Integrated Community Based Initiatives (ICOBI)

Background:


ICOBI received an award from PEPFAR through CDC to implement a project entitled “Provision of Full Access Home-Based (Door-to-Door) Confidential HIV Counseling and testing (HBHCT) and Basic Care in High HIV Prevalence Central districts of the Republic of Uganda in five years. This program which began in July 2008 aims to contribute to the reduction of HIV infection rate and mitigate the impact of HIV in the districts of Mubende, Mityana, Luwero, Nakaseke, Nakasongola and Wakiso.

Goal of the HBHCT project:


To contribute to the reduction of HIV infection rate and mitigate the impact of HIV.

Program Coverage:


Its current coverage includes 6 districts of Mubende, Mityana, Luwero, Nakaseke, Nakasongola, and Wakiso.

Specific Project Objectives:


  • To increase level of Comprehensive HIV/AIDS knowledge among community members living in the districts Luwero, Mityana, Mubende, Nakaseke, Nakasongola and Wakiso by the end of June 2013
  • To offer Home Based HCT to at least 500,000 people (individuals and couples including the MARPS) in the six districts of Luwero, Mityana, Mubende, Nakaseke, Nakasongola and Wakiso by the end of June 2013.
  • To facilitate linkages for HBHCT clients for HIV combination prevention services in Luwero, Mityana, Mubende, Nakaseke, Nakasongola and Wakiso by the end of June 2013
  • To provide basic health  care, ongoing support and counseling to 13,500 HIV+ individuals  by the end of June 2013
  • To obtain data for monitoring and evaluation of HBHCT implementation in the project districts

Target Group:


All residents above 14 years of age and children at risk of HIV infection in the districts of Mubende, Mityana, Luwero, Nakaseke, Nakasongola and Wakiso.

 


Couple couseling HCT in a home

 

Approach:


The program uses teams each composed of a counselor and laboratory assistant (all trained in HIV counseling and testing according to the International and National standards. The Counseling and Testing teams  are supported by community resource persons/volunteers based in each of the  parishes(service outlet) called resident parish mobilizers (RPMs) and Village health team(VHTs). Each VHT member is responsible for  moblization of residents in about 25-30 households. The RPMs  and VHTs mobilize households and communities with the support of  local councils(some of the volunteers are members of the local councils) and make appointments  before the CT teams visit households. 

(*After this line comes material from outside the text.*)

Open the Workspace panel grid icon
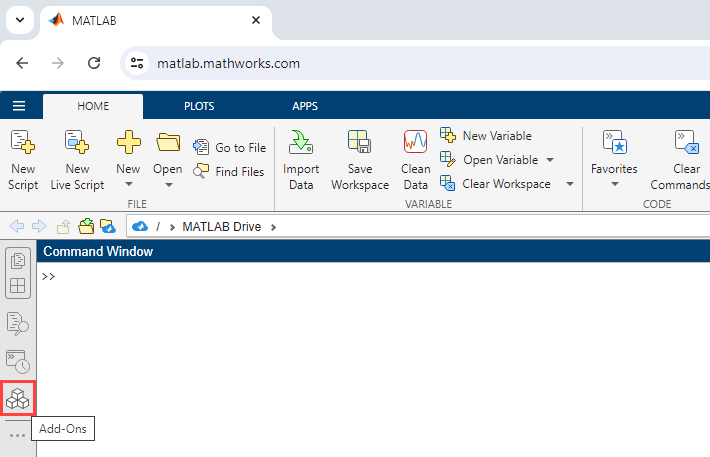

 At home the CT teams  offers HIV health education (group, individual, and couple), HIV pretest counseling and consenting for individuals and couples. Blood is drawn and tested for HIV for the cnsenting individuals and couples. A 3-tier HIV test algorithm approved by Ministry of Health,Uganda(MoH) and CDC is used in the home setting. Same day HIVtest results are given to individuals and couples after HIV post test counseling who need them.

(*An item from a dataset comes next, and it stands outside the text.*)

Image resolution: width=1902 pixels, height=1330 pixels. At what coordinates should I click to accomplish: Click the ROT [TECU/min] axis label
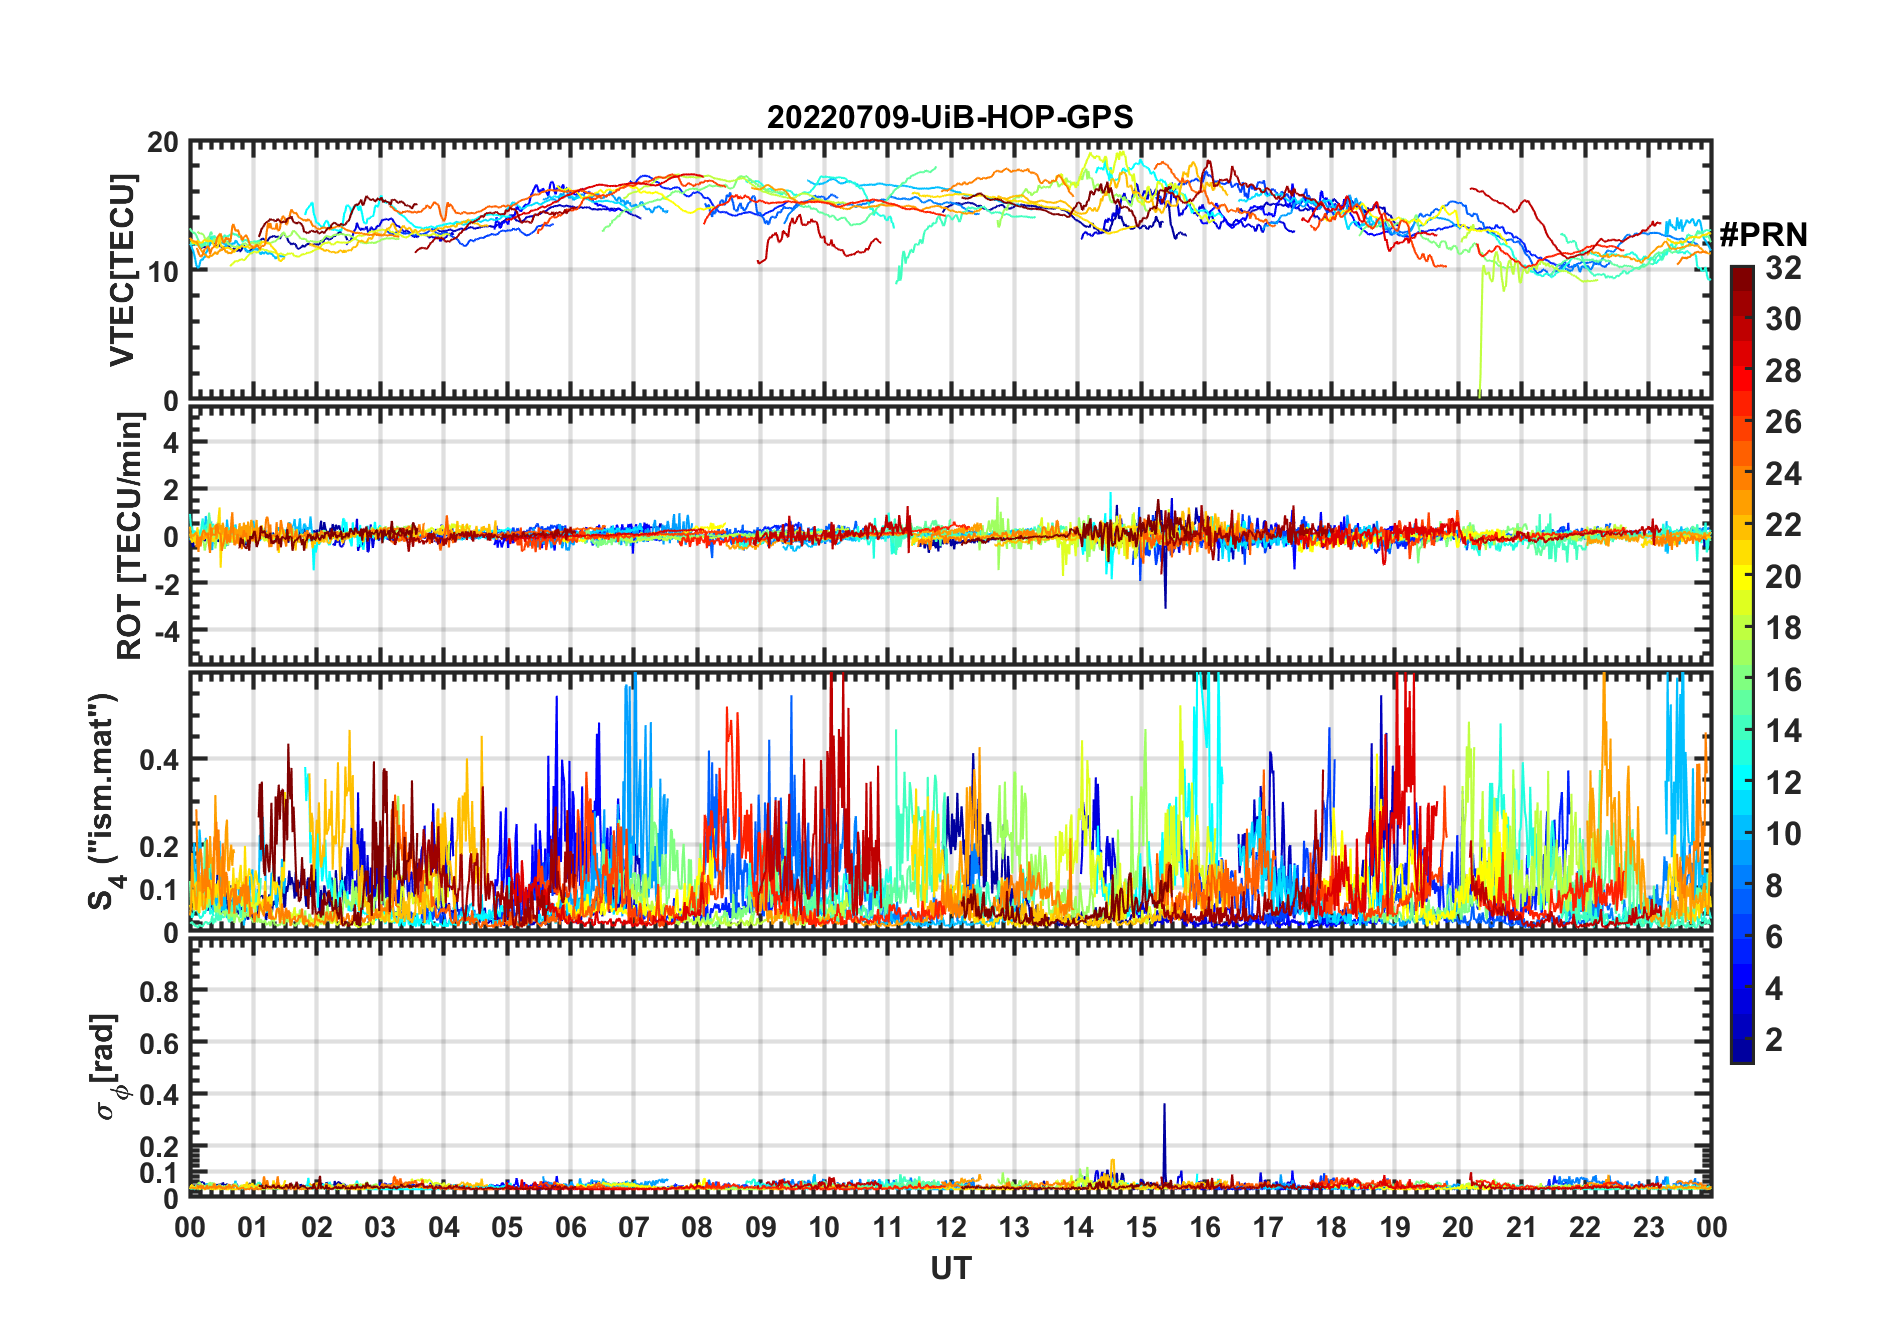(x=129, y=536)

HIV positives identified are refered and linked to health units for Pre-ARTassessment and provision of basic care package that include safe water vessels,water guard(chlorine solution) and ITNs as well as CTX prophylaxis. Follow up of clients in homes is supported by VHTs,RPMs,peer educators, Basic care officers,community educators,field counseling and testing teams, health workers,spiritual leaders etc All identified HIV  infected pregnant women are refered, linked and followed up for PMTCT services at health facilities. The consenting HIV negative males for SMC services are  referred and linked to circumcision events supported by CDC through AMREF and the district health system.

Program Activities:


  •  Community mobilisation (sensitization meetings, IEC materials and radio talk shows)
  • Training and capacity building health workers and VHTs
  • Recruitment and deployment of CT teams
  • HIV counselling and testing in homes and referral of HIV infected persons to health centres
  • Support to health system mainly VHT structure and waste management
  • Quality control and assurance system
  • Support and link PLHA through referral to H/units and other service providers
  • Referral from homes/communities to health units
  • Follow up and home visits of clients in homes
  • Provision of basic care for HIV infected individuals through collaboration with PACE ,health units and VHTs/peers
  • Data Collection and Management
  • Support Supervision, Monitoring and Evaluation
  • Dissemination of lessons learnt and good practices

Partnerships:


Greater collaboration has been established with district health system organised under the district health officer and community development departments at sub county levels as well as other partners including Mild May International, AMREF, PACE, PREFA, Red Cross Uganda, MJAP etc.